Europa Occidental, a pesar de su jactanciosa democracia y su humanismo liberal, sufre en propia piel los forúnculos de más de un nacionalismo exacerbado; Europa Oriental, pese a sus esfuerzos de aparente normalización democrática, continúa bajo los efectos perversos del régimen comunista en que estuvo largamente sumida; el Mundo Islámico es un volcán impetuoso y tiránico en inminente erupción; África, negra e infeliz como siempre, ni siquiera soñar puede con la libertad, demasiado enferma y hambrienta, demasiado impregnada de pequeños y grandes odios; India y Pakistán siguen obsesionados por una festinada rivalidad mientras sus pueblos se pudren en la miseria y la discriminación; Asia, mundo aparte, busca hegemonía; no libertad y en América la situación, de norte a sur, oscila entre el exceso de libertad individual y la total falta de la misma, suprimida por dictadorzuelos de la peor calaña, la ignorancia y la miseria.
Viviendo, como vivimos, en sociedad, es imprescindible que tomemos conciencia de que la libertad absoluta no puede existir, porque se convertiría en depredadora de la paz. Libertad es, por tanto, un concepto que tiene que ir necesariamente embridado por otros dos: Respeto y Derecho.

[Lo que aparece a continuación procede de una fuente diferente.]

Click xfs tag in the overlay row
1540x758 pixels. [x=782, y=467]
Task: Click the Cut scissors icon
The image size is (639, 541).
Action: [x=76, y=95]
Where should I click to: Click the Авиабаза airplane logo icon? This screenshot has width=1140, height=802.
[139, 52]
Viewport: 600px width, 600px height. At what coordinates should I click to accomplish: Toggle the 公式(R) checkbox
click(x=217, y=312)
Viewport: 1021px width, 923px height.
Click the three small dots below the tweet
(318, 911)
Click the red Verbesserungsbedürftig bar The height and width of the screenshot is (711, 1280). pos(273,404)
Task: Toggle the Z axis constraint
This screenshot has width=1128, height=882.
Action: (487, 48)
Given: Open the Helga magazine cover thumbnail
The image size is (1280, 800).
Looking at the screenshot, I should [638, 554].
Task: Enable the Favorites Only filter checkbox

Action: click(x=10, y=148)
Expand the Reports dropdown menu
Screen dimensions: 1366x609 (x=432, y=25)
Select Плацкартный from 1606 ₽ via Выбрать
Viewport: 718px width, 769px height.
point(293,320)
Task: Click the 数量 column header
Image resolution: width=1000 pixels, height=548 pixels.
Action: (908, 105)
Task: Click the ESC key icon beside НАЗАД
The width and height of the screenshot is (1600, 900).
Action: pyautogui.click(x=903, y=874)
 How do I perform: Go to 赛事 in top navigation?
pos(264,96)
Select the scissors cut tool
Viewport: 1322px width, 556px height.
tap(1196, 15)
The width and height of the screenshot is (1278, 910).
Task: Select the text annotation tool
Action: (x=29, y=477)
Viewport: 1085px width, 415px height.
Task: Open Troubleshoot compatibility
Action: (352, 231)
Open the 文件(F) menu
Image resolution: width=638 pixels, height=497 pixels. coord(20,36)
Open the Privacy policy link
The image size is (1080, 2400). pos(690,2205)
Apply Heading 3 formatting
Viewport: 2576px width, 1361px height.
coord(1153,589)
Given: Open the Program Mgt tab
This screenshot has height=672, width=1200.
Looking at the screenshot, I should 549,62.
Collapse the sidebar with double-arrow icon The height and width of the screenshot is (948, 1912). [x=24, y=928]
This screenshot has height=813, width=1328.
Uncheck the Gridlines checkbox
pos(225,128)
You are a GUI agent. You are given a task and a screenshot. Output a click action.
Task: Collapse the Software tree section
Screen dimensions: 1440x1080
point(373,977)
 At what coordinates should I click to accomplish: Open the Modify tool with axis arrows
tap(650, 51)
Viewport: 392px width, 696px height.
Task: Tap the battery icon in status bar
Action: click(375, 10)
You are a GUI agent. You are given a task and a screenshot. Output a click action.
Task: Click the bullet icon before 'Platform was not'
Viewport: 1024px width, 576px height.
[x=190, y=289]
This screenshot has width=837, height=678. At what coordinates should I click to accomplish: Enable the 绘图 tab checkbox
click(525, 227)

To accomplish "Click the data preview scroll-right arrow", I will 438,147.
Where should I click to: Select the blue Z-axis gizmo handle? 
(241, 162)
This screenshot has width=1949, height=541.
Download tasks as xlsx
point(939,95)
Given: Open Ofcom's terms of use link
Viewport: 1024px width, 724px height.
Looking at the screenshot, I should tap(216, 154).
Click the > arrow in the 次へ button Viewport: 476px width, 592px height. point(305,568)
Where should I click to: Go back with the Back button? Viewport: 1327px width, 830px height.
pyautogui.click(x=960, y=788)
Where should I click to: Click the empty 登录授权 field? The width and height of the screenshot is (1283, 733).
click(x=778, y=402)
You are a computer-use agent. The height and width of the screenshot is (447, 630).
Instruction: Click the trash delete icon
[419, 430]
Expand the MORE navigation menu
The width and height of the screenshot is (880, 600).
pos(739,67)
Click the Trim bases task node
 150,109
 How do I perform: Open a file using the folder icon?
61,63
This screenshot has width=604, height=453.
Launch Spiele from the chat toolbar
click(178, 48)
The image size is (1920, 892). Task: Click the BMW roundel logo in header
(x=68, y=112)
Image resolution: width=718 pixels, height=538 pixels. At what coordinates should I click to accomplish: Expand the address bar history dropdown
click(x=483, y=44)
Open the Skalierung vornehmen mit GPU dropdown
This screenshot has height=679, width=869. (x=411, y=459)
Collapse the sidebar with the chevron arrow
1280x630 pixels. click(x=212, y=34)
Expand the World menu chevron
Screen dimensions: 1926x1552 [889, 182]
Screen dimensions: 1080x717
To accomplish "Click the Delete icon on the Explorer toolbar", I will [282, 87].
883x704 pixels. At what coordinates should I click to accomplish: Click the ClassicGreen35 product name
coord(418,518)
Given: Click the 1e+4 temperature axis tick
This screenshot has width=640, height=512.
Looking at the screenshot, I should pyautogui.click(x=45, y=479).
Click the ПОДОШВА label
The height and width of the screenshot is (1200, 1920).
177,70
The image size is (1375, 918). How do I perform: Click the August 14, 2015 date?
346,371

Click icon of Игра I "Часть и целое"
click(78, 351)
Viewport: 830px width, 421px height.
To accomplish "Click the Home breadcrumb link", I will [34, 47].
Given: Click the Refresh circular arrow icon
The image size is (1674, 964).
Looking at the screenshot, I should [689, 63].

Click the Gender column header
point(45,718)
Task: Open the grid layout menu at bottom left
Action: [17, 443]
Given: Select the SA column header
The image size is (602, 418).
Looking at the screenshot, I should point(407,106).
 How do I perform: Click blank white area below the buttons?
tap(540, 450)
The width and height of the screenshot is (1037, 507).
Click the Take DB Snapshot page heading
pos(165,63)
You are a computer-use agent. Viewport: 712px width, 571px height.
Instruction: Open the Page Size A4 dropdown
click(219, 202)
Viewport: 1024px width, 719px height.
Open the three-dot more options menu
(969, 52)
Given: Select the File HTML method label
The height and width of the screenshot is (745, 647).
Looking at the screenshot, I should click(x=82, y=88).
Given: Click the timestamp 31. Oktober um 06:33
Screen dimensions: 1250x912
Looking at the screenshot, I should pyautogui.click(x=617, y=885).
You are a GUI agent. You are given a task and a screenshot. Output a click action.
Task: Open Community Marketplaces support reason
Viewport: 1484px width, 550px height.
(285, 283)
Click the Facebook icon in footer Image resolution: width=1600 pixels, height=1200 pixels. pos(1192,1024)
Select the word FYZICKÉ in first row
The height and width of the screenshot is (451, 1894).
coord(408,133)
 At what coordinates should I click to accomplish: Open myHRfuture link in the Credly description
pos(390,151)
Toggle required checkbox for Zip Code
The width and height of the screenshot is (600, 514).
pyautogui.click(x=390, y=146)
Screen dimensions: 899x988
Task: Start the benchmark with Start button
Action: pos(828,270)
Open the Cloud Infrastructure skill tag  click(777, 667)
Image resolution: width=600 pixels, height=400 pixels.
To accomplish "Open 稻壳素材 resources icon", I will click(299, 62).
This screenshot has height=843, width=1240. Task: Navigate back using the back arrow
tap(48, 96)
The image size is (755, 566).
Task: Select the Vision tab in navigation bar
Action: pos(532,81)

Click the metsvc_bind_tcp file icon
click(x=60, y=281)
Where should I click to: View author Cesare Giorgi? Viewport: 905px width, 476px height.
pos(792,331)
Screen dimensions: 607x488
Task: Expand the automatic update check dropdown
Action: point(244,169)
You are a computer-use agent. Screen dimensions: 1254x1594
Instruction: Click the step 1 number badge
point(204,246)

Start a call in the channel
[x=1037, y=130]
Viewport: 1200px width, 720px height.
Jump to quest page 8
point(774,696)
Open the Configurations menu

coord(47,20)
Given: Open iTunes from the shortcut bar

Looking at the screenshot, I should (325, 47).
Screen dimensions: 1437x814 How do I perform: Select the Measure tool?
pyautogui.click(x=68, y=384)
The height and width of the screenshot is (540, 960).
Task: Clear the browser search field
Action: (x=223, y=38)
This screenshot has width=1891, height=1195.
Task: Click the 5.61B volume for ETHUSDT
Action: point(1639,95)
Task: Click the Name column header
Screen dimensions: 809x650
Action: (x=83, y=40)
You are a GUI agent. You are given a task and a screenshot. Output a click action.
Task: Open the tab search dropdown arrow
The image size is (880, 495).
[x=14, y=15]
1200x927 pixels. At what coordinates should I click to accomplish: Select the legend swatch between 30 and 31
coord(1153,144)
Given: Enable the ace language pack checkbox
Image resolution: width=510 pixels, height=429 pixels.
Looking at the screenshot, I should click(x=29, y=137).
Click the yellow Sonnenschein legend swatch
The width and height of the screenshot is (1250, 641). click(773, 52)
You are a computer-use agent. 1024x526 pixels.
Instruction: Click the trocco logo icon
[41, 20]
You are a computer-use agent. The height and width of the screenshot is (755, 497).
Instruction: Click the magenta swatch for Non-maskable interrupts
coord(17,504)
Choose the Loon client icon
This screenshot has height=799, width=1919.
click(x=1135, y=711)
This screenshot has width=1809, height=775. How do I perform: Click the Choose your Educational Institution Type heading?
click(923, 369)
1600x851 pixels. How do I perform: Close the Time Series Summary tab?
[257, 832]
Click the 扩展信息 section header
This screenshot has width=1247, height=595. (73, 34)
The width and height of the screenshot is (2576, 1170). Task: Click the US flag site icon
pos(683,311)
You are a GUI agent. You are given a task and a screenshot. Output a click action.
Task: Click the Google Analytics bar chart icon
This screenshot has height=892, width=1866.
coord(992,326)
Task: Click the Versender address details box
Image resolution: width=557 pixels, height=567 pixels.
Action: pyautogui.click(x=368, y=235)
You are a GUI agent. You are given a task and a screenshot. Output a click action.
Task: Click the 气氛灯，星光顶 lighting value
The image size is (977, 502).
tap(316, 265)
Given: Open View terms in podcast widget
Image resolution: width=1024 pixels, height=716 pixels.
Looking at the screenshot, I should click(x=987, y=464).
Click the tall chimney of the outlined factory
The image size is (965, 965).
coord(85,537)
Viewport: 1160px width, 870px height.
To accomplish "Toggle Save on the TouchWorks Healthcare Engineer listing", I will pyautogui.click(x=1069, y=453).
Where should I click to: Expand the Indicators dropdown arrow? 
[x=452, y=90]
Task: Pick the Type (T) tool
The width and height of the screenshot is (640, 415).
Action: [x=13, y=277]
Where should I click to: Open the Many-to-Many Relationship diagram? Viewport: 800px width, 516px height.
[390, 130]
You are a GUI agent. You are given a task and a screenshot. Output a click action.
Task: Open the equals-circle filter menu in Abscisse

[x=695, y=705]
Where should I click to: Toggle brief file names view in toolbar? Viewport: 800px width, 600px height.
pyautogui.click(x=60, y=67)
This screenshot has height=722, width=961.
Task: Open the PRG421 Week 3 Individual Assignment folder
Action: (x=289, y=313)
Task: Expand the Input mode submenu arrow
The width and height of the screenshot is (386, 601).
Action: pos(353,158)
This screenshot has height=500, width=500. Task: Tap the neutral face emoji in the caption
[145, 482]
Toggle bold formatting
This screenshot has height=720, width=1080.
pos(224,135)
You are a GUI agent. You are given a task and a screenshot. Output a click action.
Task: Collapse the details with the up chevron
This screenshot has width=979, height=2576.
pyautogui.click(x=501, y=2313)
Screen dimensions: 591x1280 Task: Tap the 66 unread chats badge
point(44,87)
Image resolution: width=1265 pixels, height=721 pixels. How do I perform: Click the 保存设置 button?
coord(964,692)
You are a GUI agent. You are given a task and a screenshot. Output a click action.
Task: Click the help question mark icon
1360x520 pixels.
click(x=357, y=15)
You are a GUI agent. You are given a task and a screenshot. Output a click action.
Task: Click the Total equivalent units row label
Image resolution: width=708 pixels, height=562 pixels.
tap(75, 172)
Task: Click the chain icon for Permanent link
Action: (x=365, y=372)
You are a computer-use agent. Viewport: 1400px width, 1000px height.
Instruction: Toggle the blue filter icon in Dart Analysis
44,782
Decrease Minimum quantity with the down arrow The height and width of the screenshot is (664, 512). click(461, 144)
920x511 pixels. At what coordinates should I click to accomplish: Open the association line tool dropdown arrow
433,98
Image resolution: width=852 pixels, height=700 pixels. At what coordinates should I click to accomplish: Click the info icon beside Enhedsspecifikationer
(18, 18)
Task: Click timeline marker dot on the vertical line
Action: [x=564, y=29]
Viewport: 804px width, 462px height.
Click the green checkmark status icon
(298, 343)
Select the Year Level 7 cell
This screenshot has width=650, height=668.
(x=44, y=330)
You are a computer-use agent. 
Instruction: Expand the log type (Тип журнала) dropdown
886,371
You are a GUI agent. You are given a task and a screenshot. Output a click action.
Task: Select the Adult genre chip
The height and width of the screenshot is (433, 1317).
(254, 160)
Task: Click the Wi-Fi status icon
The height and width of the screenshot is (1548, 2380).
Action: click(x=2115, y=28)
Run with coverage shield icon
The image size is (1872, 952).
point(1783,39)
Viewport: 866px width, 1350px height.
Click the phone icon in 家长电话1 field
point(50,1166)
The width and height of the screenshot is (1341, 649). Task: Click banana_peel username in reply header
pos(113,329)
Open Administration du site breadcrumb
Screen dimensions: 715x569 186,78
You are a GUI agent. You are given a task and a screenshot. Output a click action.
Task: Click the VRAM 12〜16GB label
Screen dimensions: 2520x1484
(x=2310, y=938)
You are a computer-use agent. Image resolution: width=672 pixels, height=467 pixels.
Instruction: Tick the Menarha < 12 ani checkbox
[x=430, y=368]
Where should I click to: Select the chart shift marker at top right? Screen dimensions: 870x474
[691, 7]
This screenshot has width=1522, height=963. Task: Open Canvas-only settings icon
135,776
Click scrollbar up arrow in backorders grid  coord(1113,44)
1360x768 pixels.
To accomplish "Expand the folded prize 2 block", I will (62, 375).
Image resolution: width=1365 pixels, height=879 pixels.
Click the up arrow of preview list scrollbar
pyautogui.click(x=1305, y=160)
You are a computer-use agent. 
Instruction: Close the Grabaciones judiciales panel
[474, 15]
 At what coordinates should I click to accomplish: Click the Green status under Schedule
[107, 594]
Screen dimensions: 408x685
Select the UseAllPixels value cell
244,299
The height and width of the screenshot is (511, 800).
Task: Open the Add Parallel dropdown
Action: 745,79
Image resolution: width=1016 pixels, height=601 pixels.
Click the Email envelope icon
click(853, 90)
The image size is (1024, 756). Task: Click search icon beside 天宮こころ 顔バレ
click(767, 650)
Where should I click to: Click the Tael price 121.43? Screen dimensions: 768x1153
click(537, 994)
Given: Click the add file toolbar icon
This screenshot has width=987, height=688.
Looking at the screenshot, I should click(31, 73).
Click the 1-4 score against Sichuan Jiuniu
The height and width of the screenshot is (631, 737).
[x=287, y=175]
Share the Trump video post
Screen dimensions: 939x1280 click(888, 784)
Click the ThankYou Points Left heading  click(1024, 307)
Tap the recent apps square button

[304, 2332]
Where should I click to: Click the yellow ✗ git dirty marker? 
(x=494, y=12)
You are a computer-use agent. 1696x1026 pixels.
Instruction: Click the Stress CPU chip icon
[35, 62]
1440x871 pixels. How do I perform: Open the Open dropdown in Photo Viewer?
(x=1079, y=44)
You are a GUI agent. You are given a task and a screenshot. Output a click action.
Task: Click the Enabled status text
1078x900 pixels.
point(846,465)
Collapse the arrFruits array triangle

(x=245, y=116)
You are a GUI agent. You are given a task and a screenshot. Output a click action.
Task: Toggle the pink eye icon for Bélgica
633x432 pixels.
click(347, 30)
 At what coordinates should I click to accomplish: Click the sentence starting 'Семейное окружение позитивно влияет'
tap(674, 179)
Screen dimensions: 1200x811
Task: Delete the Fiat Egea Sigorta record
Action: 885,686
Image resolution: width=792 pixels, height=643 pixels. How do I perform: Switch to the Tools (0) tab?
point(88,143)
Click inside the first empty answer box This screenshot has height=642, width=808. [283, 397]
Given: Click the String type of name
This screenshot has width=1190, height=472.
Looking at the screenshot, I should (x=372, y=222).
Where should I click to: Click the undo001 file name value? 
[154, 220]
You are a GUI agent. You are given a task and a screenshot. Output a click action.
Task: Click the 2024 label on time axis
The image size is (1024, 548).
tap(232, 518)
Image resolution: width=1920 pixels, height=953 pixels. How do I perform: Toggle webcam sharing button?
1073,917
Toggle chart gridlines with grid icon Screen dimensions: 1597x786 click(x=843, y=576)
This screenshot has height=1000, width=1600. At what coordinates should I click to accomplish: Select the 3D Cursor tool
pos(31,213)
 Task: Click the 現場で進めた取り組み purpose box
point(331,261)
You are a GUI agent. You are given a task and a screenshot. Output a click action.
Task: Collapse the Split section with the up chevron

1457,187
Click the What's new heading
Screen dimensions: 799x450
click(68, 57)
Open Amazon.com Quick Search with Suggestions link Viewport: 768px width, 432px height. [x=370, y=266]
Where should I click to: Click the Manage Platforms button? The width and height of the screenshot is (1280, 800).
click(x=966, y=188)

En las naciones, un buen gobierno es aquél que permite a sus ciudadanos hacer y decir todo cuanto no se oponga a las leyes y las buenas costumbres porque mi derecho a ser libre termina donde comienza el de mi vecino y para afirmar mi libertad, debo respetar la de mi prójimo.
¿Tengo, pues, derecho –ejerciendo mi libertad de expresión o de prensa- a manifestar mis ideas de forma violenta, o agresiva, o vejatoria, o insultante, o provocadora, o desenfrenada? La respuesta de los violentos, agresivos, y desenfrenados, acérrimos defensores de las izquierdas obsoletas y los fanatismos acendrados, es que SÍ. El hombre equilibrado, que piensa bien y enfrena sus malas pasiones, dirá que NO.
¿Tengo derecho –me pregunto- a utilizar mi libertad de expresión como vehículo de sugestión y engaño; de falaz encantamiento, de desinformación y de adoctrinamiento para incitar a otros contra el respeto que todos nos debemos y el derecho que todos disfrutamos? La respuesta de los malévolos, de los serviles, de los arribistas, es que SÍ. El hombre honrado y justo, el que busca el bien común, dirá que NO.
Tú, yo, ¡nosotros! Tenemos la última palabra. Somos nosotros los que hemos de tomar partido siguiendo –o no- el camino de la verdadera libertad, la de todos, para beneficio de todos, respetándonos todos.
Sin embargo, ya se sabe: “En este mundo traidor / nada es verdad ni mentira. / Todo es según el color / del cristal con que se mira”.